Giovanni era ex bicheiro, mas mantinha o pé na contravenção e para situações de emergência recorria ao parceiro de outros tempos. Essas relações renderam cenas de intrepidez e coragem quando a personagem Duda, interpretada por Débora Falabella, foi raptada. Com aparato e habilidades de dar inveja a SWAT, os amigos do ex bicheiro não só resgataram a mocinha desamparada como desqualificaram, em rede nacional, a policia do Rio de Janeiro.

A partir dos fatos ficam uma série de considerações. Receber doações de bicheiros para um movimento de combate a fome significa receber ajuda de contraventores. Fato largamente usado para penalizar e desmoralizar um admirável brasileiro. Mas nas novelas formadoras de padrões relacionais e de valores, que atingem todo país, sem restrição de faixa etária, o bicheiro pode ser herói, merecedor de destaque, apreço e amor. Isto não só é permitido como propagandeado e aplaudido. Conotar como heróico um grupo contraventor, com  armas e treinamento melhores que da polícia não é enquadrado como ilícito. Dizer ao país que para estar protegido é melhor ter amigos na contravenção que recorrer as instituições legais, é aceito sem protesto.

Durante algum tempo teci considerações a respeito dos dois personagens. Cogitei a hipótese de uma construção com finalidade de propaganda paga, similar àquelas de produtos de beleza ou de uso doméstico, que são inseridas em determinados capítulos, geralmente associados aos personagens bem amados. Sem dados que favorecessem uma conclusão, desisti de pensar a respeito.

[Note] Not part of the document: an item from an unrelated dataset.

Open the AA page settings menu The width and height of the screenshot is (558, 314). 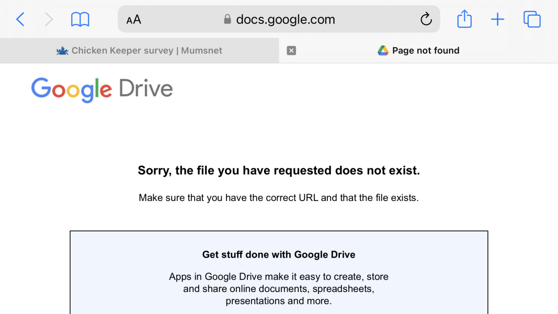pyautogui.click(x=134, y=20)
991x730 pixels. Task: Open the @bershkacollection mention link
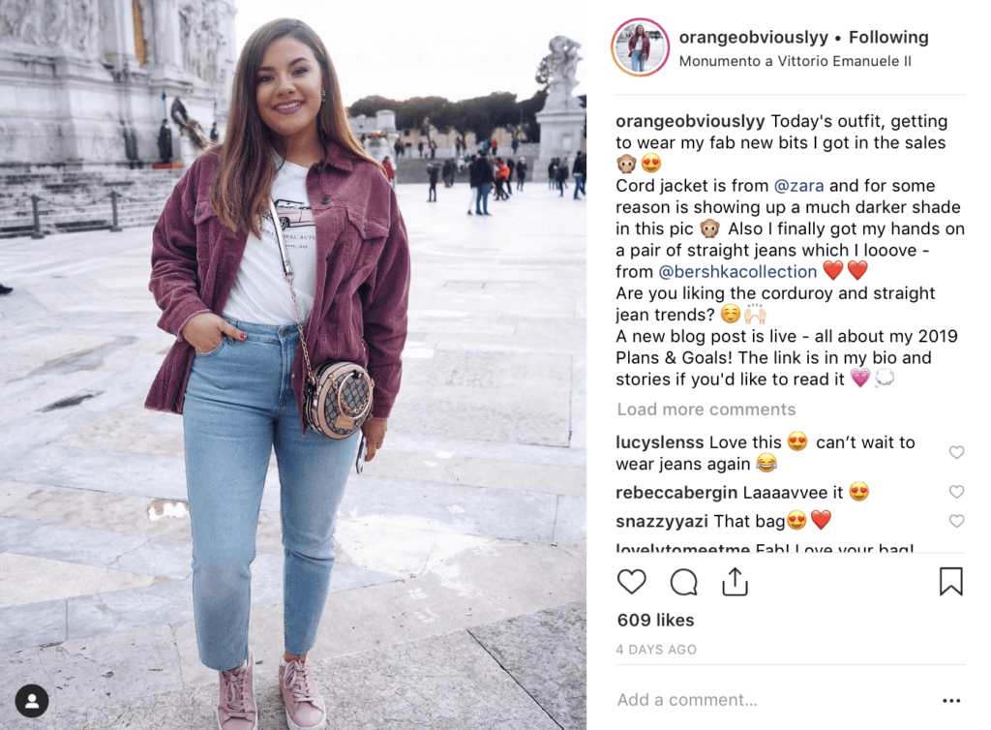click(737, 272)
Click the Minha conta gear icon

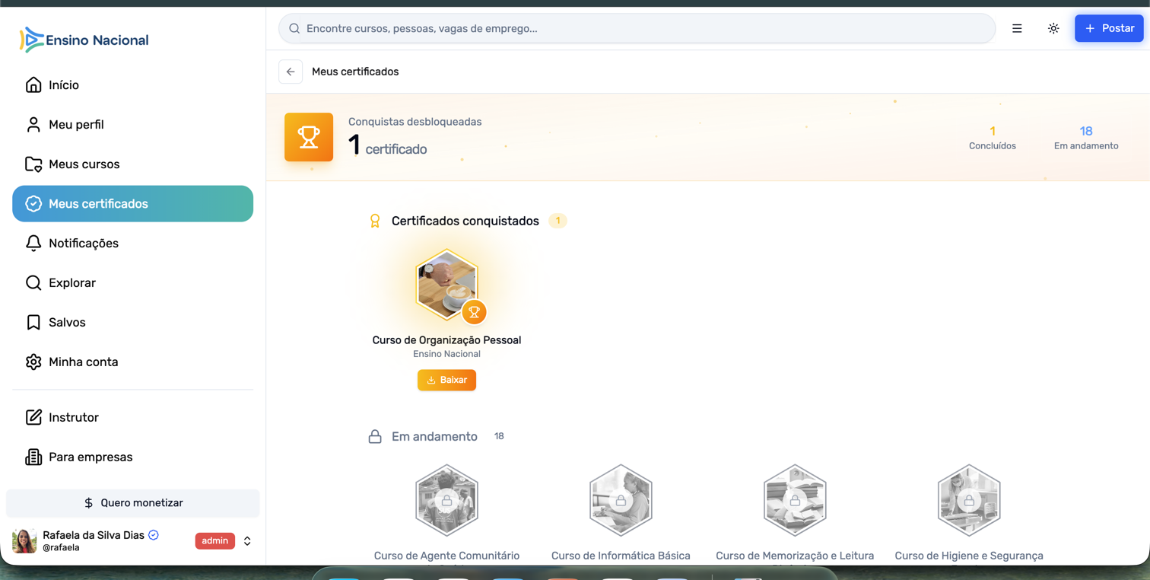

Betinho não foi a primeira vitima da mídia. Nem a última. A destruição moral de cidadãos públicos em beneficio da grande mídia ou de segmentos aliados tornou-se prática recorrente, Vimos esse tipo de ação repetidas vezes e suas consequências ganham maior gravidade com a isenção ou conivência da justiça. As vezes, além de não coibir a destruição moral, a justiça também a fortalece, inviabilizando retratações, como ocorreu com o direito do PT em relação a revista Veja                                                                                                                                                                                                                                          ProtógenesLembrando que o caso de Protógenes começou com reportagens e terminou com sua condenação por fornecer dados de investigação sigilosa, no caso do banqueiro Daniel Dantas. Condenação que ocorreu no julgamento do recurso, dias após o delegado licenciado denunciar possível fraude nas eleições e em período aos inúmeros vazamentos seletivos de uma delação premiada que deveria correr em segredo. Vazamentos seletivos cuidadosamente articulados para acontecer no período eleitoral, enfatizado no inicio do segundo turno e que comprometia uma das candidaturas. Vazamentos seletivos que até o momento não resultaram em nenhum indiciamento, seja do agente dos vazamentos ou dos veículos que abusaram das informações.

A ação da revista Veja no final do segundo turno demonstra a certeza na impunidade.

A imprensa instalada no país se coloca acima da lei, acima da nação, acima do estado de direito.